Bien qu’il soit autonome, M. Redmond apprécie un coup de main de temps en temps, et c’est ce qu’il a reçu à Sturgeon Falls. Lorsqu’elle a appris par les réseaux sociaux que l’homme en jaune quittait North Bay, Shirley Perrin a contacté son équipe et lui a offert une chambre pour la nuit – une offre bienvenue, étant donné qu’il avait dû camper toute la nuit dans une tente à l’extérieur à North Bay la veille. «Il lui a fallu quatre heures pour démonter son campement, car le chasse-neige était passé et il a dû déterrer sa tente à la pelle,» raconte Mme Perrin. Il a ensuite marché jusqu’à Sturgeon Falls, puis Mme Perrin a envoyé son mari le retrouver et l’escorter jusqu’à leur maison de la rue Holditch.

«La première chose qu’il a faite a été de prendre une bonne douche chaude, puis un repas chaud, et ensuite nous nous sommes assis et avons parlé pendant environ deux heures,» dit-elle en le qualifiant de «très intéressant.» Le marcheur ne devait rester qu’une nuit, mais Mme Perrin a insisté pour qu’il reste encore la nuit suivante lorsqu’elle a remarqué que sa blessure à la jambe le gênait. «Son ancienne blessure s’est réveillée et je lui ai dit le deuxième jour : «Tu ne vas pas marcher avec ça, tu dois te reposer»», raconte-t-elle.

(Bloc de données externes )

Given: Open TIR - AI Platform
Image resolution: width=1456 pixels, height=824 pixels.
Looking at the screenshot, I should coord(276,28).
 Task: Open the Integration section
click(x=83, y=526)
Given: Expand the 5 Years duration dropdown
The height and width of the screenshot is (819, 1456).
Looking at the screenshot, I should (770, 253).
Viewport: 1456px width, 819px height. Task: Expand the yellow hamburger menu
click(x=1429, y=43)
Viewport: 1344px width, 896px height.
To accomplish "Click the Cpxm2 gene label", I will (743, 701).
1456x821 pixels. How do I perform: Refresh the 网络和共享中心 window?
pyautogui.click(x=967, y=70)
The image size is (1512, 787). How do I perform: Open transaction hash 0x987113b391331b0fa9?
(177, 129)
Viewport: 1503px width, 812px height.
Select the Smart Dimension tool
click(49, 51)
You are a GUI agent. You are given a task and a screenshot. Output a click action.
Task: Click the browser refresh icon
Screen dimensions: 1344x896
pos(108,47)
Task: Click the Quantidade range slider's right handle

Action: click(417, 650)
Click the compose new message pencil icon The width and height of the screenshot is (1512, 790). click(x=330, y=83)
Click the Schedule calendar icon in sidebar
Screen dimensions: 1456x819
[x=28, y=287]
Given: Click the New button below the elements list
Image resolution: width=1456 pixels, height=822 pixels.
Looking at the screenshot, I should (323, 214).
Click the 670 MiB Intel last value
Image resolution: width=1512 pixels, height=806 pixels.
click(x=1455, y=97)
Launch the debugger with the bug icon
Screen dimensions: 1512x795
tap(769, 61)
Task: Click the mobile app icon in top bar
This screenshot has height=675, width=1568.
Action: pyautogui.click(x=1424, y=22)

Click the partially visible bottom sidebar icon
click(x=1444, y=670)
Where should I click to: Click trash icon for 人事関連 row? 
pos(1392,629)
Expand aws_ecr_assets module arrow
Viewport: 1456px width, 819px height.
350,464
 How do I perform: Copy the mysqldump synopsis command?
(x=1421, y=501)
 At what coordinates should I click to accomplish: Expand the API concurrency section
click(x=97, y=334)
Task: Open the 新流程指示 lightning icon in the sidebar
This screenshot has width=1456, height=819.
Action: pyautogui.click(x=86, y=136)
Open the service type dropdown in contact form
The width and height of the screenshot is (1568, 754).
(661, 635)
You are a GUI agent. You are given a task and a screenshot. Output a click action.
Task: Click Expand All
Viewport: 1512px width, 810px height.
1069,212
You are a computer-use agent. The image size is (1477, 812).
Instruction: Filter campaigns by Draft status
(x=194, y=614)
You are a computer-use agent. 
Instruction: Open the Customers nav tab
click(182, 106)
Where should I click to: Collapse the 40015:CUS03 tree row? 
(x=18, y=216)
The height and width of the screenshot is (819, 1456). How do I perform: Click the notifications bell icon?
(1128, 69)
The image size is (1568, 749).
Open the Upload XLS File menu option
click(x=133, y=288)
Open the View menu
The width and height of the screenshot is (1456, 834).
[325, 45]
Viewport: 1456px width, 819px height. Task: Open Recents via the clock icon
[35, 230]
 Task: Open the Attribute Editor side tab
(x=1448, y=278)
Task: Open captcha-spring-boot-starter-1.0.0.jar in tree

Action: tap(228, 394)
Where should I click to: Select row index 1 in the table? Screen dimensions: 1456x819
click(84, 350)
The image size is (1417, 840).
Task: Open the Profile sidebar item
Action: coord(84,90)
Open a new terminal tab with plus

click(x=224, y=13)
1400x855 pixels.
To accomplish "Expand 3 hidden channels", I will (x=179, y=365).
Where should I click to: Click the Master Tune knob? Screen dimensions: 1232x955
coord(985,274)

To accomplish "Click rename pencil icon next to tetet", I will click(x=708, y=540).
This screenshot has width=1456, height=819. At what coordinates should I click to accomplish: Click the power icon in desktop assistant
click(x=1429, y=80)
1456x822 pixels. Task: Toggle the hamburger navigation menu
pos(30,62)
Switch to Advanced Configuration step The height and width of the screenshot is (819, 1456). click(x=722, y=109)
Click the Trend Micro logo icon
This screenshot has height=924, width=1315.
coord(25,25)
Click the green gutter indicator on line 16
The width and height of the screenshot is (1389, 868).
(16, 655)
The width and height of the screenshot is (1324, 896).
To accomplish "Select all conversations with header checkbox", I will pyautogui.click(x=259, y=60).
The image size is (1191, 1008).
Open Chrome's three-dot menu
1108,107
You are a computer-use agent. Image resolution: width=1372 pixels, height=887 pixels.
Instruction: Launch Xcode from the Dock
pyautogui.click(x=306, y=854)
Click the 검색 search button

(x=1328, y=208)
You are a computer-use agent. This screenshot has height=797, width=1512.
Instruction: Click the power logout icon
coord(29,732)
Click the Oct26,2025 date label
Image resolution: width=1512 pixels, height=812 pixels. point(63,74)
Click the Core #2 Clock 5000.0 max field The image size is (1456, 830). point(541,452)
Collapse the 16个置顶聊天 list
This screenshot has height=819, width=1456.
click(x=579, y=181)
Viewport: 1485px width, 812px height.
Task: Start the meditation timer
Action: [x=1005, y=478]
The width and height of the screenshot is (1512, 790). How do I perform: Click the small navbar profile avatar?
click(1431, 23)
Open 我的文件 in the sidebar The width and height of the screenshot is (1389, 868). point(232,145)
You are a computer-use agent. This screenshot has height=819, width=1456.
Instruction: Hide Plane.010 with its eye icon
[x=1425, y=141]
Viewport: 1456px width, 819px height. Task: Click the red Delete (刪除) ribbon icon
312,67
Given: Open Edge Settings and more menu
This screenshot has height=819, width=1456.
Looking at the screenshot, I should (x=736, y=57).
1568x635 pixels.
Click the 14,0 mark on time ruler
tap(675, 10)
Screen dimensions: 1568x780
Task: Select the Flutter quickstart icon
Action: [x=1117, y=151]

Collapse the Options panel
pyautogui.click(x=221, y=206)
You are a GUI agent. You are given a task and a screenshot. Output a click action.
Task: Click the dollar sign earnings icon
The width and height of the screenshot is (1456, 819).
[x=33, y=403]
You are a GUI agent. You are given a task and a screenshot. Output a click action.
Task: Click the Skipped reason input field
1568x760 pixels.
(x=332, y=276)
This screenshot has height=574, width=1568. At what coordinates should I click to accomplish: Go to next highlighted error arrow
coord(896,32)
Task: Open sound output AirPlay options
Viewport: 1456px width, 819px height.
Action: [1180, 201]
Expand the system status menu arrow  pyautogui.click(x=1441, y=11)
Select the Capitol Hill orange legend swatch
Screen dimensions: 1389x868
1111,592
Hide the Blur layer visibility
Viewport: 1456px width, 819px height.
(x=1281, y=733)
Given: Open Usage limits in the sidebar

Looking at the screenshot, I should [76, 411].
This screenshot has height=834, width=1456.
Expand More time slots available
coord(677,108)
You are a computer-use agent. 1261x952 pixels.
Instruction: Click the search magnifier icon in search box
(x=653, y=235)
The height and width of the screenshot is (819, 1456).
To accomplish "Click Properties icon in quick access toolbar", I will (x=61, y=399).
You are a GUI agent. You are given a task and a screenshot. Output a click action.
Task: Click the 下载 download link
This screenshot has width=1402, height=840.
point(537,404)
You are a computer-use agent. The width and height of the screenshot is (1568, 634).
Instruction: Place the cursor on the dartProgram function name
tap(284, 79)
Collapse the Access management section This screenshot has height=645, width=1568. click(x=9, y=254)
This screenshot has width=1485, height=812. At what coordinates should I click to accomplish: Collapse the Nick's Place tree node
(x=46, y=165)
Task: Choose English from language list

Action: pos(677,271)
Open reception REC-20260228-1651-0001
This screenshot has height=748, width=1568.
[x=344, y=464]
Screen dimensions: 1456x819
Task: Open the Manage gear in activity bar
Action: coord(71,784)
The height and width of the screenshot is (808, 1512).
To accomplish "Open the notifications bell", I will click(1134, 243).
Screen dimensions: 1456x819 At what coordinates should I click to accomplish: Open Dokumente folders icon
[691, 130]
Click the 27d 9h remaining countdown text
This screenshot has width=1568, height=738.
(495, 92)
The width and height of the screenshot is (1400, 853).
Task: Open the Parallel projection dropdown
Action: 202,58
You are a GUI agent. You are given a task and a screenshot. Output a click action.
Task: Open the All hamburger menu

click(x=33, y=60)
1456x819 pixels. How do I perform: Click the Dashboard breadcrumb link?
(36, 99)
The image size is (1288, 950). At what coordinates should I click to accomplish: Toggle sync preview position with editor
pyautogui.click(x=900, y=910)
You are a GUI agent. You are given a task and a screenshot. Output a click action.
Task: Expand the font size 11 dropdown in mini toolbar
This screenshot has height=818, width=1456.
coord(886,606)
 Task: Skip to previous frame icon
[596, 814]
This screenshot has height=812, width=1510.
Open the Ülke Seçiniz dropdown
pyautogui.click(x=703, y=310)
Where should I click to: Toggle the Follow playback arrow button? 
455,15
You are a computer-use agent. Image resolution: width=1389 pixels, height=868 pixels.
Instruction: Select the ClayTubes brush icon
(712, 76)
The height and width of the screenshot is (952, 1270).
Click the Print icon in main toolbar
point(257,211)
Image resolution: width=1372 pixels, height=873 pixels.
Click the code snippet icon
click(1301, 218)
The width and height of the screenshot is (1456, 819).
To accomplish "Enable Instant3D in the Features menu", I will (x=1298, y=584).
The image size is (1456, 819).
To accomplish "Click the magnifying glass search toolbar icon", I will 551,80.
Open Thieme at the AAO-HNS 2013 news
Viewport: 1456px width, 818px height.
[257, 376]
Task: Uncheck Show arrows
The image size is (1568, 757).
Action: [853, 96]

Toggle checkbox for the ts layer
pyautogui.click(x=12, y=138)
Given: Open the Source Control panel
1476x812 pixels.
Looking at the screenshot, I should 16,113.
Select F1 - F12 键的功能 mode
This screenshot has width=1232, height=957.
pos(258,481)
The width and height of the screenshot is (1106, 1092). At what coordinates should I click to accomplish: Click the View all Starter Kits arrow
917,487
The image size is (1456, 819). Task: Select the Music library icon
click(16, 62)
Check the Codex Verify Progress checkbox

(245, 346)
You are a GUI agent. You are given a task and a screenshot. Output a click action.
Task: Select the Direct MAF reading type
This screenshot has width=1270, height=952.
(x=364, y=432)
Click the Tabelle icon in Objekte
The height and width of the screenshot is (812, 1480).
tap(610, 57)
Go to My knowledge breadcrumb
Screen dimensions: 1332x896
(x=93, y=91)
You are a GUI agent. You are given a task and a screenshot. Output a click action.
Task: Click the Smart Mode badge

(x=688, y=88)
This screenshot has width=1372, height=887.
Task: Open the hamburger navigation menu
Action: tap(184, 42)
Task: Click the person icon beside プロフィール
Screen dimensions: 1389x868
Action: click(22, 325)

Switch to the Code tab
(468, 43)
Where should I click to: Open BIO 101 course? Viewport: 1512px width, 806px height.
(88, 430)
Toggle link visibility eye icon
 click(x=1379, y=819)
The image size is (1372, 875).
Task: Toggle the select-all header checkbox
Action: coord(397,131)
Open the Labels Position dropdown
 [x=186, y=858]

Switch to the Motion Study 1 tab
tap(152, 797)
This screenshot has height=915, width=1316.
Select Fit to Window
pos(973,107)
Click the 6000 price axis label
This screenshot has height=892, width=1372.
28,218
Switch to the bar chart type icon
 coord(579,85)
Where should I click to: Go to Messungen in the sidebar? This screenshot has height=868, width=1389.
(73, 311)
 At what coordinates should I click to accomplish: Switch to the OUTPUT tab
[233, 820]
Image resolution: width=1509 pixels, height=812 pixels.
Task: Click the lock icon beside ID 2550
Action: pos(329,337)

Ce séjour prolongé n’a pas dérangé les Perrin le moins du monde. En fait, ils disent que c’était un plaisir d’avoir M. Redmond à la maison. «Il ne dégage que de la bonté. Il se met à chanter ou à réciter des poèmes qu’il a écrits. Pour être honnête, nous avons vraiment apprécié de l’avoir avec nous.»

Bien qu’il ait quitté le domicile des Perrin après la deuxième nuit, la blessure de M. Redmond et le froid terrible ont prolongé son séjour à Sturgeon Falls. Mme Perrin a appris plus tard qu’il avait passé une troisième nuit à Sturgeon Falls, au Comfort Inn, en raison du mauvais temps et de l’heure avancée lorsqu’il a eu fini de faire ses courses pour préparer la prochaine étape de son voyage. Sa prochaine halte était à Warren, où quelqu’un a accepté de l’héberger pour la nuit. Finalement, il est reparti le mardi 12 janvier.

Le périple de M. Redmond doit le mener jusqu’à l’île de Vancouver, puis le ramener à Halifax. Malgré le front froid actuel, il poursuit sa route vers l’ouest et Mme Perrin espère que les gens seront prêts à lui «ouvrir leur cœur et leur maison» comme elle l’a fait. Elle ajoute que le marcheur a une «invitation ouverte à son retour» s’il traverse à nouveau Sturgeon Falls.

Si d’autres personnes souhaitent suivre le périple de l’homme en jaune, il les invite à visiter son site web, où il publie régulièrement des mises à jour sur son parcours, fournit des informations sur lui-même et sur ses voyages précédents, et propose même une section de citations motivantes qu’il a trouvées au cours de sa traversée du Canada à pied. Tout cela se trouve sur le site thereandbackcanada.ca.